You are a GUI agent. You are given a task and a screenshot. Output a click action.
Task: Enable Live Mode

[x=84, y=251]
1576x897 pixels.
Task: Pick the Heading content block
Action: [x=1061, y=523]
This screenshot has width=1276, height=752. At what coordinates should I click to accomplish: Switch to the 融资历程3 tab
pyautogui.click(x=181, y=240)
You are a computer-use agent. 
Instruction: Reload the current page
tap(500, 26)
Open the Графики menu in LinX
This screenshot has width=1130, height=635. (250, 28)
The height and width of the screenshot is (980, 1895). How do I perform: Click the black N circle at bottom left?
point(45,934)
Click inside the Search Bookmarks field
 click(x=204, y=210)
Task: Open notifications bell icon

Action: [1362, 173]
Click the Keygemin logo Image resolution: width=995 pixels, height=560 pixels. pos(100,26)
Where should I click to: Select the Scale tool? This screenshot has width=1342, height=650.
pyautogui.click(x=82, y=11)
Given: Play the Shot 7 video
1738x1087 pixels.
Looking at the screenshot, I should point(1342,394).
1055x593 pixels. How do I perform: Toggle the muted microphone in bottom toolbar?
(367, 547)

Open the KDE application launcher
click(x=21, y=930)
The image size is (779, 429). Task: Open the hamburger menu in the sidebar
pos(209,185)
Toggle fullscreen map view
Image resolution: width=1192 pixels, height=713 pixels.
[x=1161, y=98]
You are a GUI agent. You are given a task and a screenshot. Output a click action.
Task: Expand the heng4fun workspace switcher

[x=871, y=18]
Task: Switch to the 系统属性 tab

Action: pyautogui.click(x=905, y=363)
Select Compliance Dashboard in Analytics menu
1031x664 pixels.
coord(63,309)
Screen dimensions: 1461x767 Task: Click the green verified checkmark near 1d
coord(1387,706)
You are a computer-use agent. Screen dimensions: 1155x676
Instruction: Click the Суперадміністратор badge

---

> _ASSIGNED TASK_: Nothing is to be left out. Repeat the whole listing exactly.

> _ANSWER_:
You are a GUI agent. You are given a task and a screenshot. Output a click action.
Task: Enable Live Mode

[x=84, y=251]
1576x897 pixels.
Task: Pick the Heading content block
Action: [x=1061, y=523]
This screenshot has width=1276, height=752. At what coordinates should I click to accomplish: Switch to the 融资历程3 tab
pyautogui.click(x=181, y=240)
You are a computer-use agent. 
Instruction: Reload the current page
tap(500, 26)
Open the Графики menu in LinX
This screenshot has width=1130, height=635. (250, 28)
The height and width of the screenshot is (980, 1895). How do I perform: Click the black N circle at bottom left?
point(45,934)
Click inside the Search Bookmarks field
 click(x=204, y=210)
Task: Open notifications bell icon

Action: [1362, 173]
Click the Keygemin logo Image resolution: width=995 pixels, height=560 pixels. pos(100,26)
Where should I click to: Select the Scale tool? This screenshot has width=1342, height=650.
pyautogui.click(x=82, y=11)
Given: Play the Shot 7 video
1738x1087 pixels.
Looking at the screenshot, I should point(1342,394).
1055x593 pixels. How do I perform: Toggle the muted microphone in bottom toolbar?
(367, 547)

Open the KDE application launcher
click(x=21, y=930)
The image size is (779, 429). Task: Open the hamburger menu in the sidebar
pos(209,185)
Toggle fullscreen map view
Image resolution: width=1192 pixels, height=713 pixels.
[x=1161, y=98]
You are a GUI agent. You are given a task and a screenshot. Output a click action.
Task: Expand the heng4fun workspace switcher

[x=871, y=18]
Task: Switch to the 系统属性 tab

Action: pyautogui.click(x=905, y=363)
Select Compliance Dashboard in Analytics menu
1031x664 pixels.
coord(63,309)
Screen dimensions: 1461x767 Task: Click the green verified checkmark near 1d
coord(1387,706)
You are a computer-use agent. Screen dimensions: 1155x676
Instruction: Click the Суперадміністратор badge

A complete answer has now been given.